Items from a dataset
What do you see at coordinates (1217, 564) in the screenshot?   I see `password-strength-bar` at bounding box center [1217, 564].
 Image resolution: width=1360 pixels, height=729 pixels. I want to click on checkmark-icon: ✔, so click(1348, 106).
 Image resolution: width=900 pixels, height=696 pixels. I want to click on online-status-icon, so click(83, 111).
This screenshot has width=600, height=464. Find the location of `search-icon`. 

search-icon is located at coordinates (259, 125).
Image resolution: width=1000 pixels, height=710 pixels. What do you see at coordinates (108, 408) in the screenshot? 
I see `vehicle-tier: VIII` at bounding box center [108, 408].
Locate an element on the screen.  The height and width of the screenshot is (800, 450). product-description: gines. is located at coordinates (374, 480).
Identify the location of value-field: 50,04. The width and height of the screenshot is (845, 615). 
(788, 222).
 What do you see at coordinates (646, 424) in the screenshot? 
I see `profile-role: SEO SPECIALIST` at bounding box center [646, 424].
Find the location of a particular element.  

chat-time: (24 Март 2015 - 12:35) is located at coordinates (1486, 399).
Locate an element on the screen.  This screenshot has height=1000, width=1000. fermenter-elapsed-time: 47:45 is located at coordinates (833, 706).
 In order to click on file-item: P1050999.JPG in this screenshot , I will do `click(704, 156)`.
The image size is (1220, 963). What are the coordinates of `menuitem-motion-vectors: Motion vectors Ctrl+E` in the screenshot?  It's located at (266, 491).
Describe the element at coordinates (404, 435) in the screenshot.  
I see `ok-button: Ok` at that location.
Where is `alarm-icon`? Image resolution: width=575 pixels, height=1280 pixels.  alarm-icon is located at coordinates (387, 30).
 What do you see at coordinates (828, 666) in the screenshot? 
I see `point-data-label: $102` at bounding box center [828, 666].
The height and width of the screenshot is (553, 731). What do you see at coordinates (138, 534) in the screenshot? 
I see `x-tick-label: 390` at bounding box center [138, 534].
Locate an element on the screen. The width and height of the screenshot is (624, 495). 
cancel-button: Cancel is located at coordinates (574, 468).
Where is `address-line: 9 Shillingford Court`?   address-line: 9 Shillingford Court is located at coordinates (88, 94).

Prompt: Copy out the records word for word, starting at the first line and ending with the line containing "coordinates (833, 706).", including that line.

Solution to the exercise:
What do you see at coordinates (1217, 564) in the screenshot?   I see `password-strength-bar` at bounding box center [1217, 564].
 Image resolution: width=1360 pixels, height=729 pixels. I want to click on checkmark-icon: ✔, so click(1348, 106).
 Image resolution: width=900 pixels, height=696 pixels. I want to click on online-status-icon, so click(83, 111).
This screenshot has width=600, height=464. Find the location of `search-icon`. 

search-icon is located at coordinates (259, 125).
Image resolution: width=1000 pixels, height=710 pixels. What do you see at coordinates (108, 408) in the screenshot? 
I see `vehicle-tier: VIII` at bounding box center [108, 408].
Locate an element on the screen.  The height and width of the screenshot is (800, 450). product-description: gines. is located at coordinates (374, 480).
Identify the location of value-field: 50,04. The width and height of the screenshot is (845, 615). 
(788, 222).
 What do you see at coordinates (646, 424) in the screenshot? 
I see `profile-role: SEO SPECIALIST` at bounding box center [646, 424].
Find the location of a particular element.  

chat-time: (24 Март 2015 - 12:35) is located at coordinates (1486, 399).
Locate an element on the screen.  This screenshot has height=1000, width=1000. fermenter-elapsed-time: 47:45 is located at coordinates (833, 706).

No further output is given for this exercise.